Work instruction: Once you have found the line with "Image resolution: width=912" in the records below, retype it and every line after it to the end exactly, with no pictures and nothing more.

----- Entries supplied

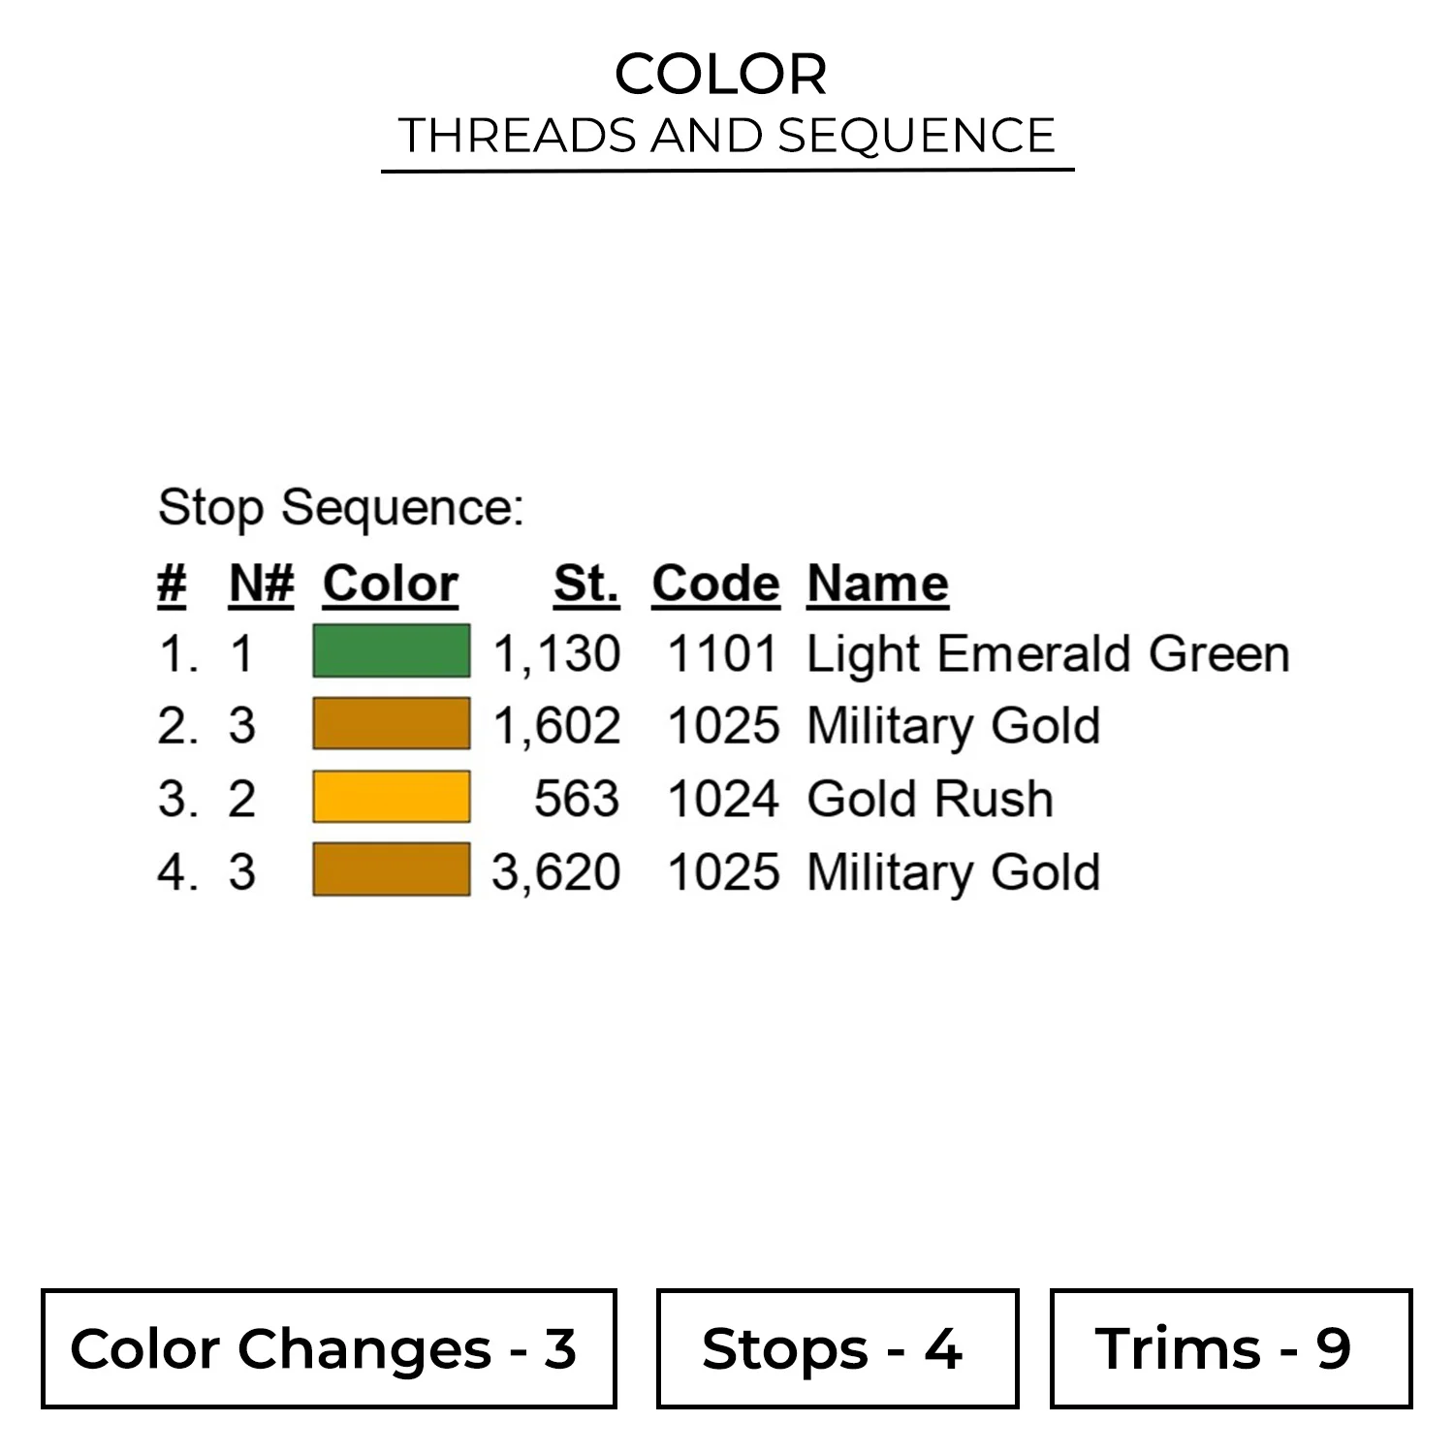
Task: Click the Color Changes - 3 box
Action: [x=329, y=1348]
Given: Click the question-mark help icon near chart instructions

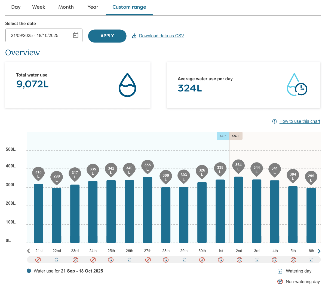Looking at the screenshot, I should [x=274, y=121].
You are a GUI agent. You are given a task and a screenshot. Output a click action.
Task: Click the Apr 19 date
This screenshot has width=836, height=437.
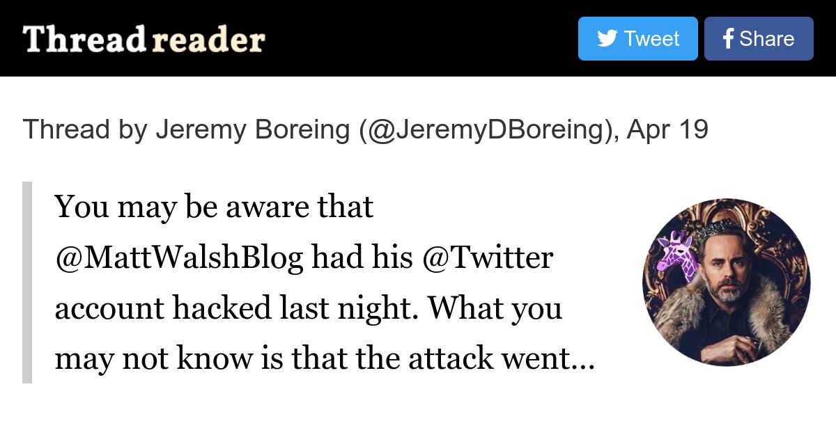tap(667, 129)
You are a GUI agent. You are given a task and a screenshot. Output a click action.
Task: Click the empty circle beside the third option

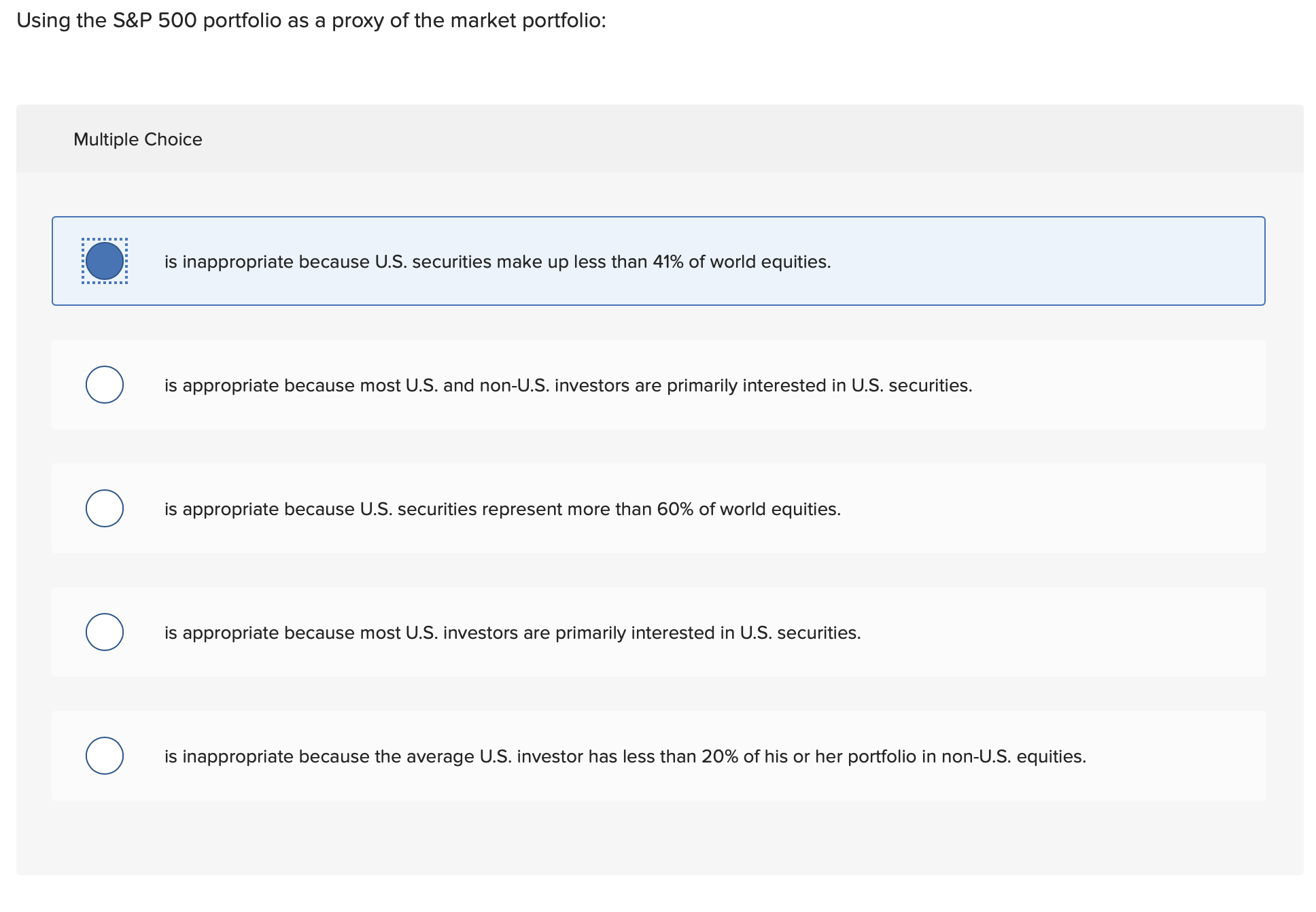tap(105, 508)
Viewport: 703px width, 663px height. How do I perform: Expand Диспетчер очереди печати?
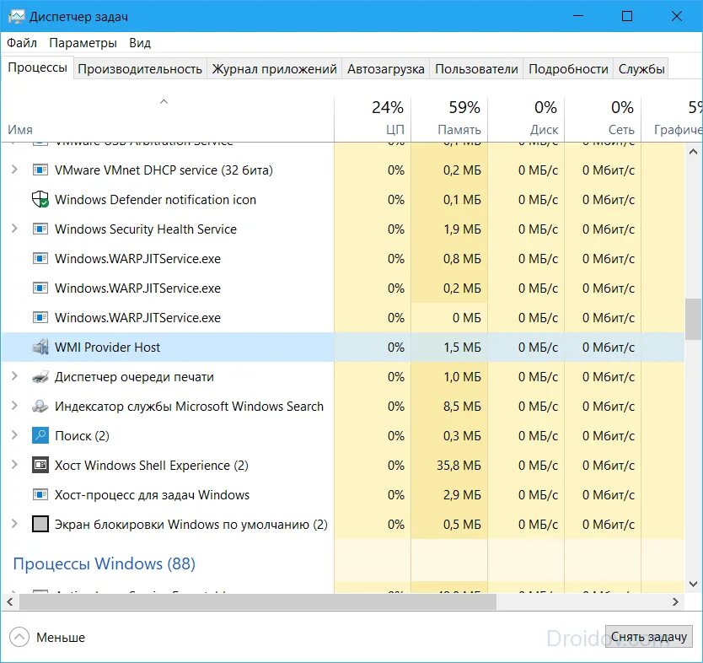15,377
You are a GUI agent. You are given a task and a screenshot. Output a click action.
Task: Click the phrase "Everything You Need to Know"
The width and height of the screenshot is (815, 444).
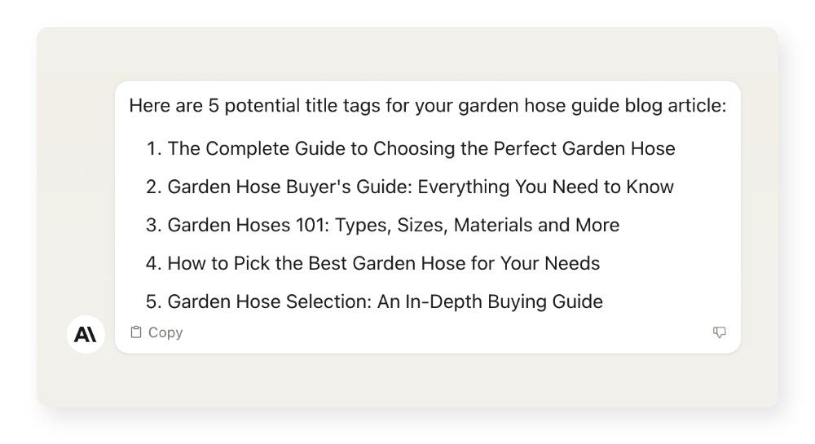pos(546,187)
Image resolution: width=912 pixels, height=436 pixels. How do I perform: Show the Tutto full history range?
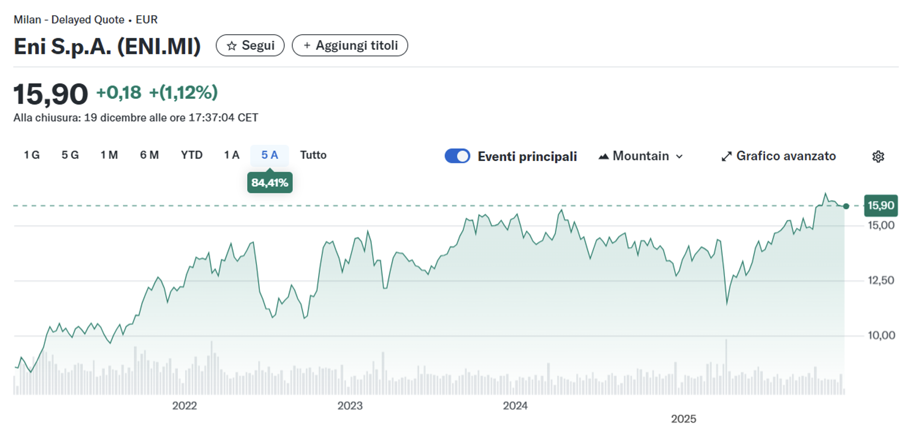313,155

----------

Output of the exercise:
Image resolution: width=912 pixels, height=436 pixels. How do I perform: Show the Tutto full history range?
313,155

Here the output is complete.